Je vous présente Youv, il a 20 ans de prison ferme derrière lui, et écoutez son message. pic.twitter.com/mBoczIaTQJ
— AlbanianWithAttitude (@Admir_fdlrc) October 11, 2018
Pour résumer, Youv est un ancien criminel ayant purgé 20 ans de prison pour braquage à main armée. Il adresse son constat amer à la jeunesse, ses regrets et ses conseils pour éviter de perdre bêtement de nombreuses années de sa vie.
Rien de bien révolutionnaire dans le message jusque là, c’est même quelque chose d’assez évident diront les plus cyniques d’entre nous. Mais ce sont les dernières secondes de la vidéo qui vont soulever un point intéressant.
« Arrêtez d’écouter les zoulous qui font du rap, qui se prennent pour des voyous. Ils ne font pas ce qu’ils disent, ils éteignent la caméra, ils rentrent chez eux, ils vont travailler. Toi t’es sur le terrain, tu crois en ce qu’il dit le mec, t’es à fond dedans. C’est du mytho, c’est des imposteurs. »

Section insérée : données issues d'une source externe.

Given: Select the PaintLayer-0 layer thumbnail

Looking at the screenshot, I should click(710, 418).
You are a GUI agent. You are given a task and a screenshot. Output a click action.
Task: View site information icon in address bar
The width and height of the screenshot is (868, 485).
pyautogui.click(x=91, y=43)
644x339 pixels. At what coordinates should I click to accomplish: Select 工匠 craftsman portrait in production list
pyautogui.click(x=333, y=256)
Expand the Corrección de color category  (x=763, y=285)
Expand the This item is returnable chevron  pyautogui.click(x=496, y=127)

Le rap a t-il une influence ? Indéniablement
Le rap a évidemment une influence sur les comportements des gens qui l’écoutent.
L’influence émotionnelle
Le rap est un genre musical et la musique est un art. Il est donc normal de ressentir diverses émotions en écoutant du rap. Cela peut être de la joie en entendant une production particulièrement bien façonnée, l’envie de danser, de sauter, de crier. On peut éprouver de la tristesse en écoutant un morceau mélancolique, avec des paroles touchantes et poignantes. Étonnement, énervement, dégoût, admiration, la palette d’émotions possible est très large et variée.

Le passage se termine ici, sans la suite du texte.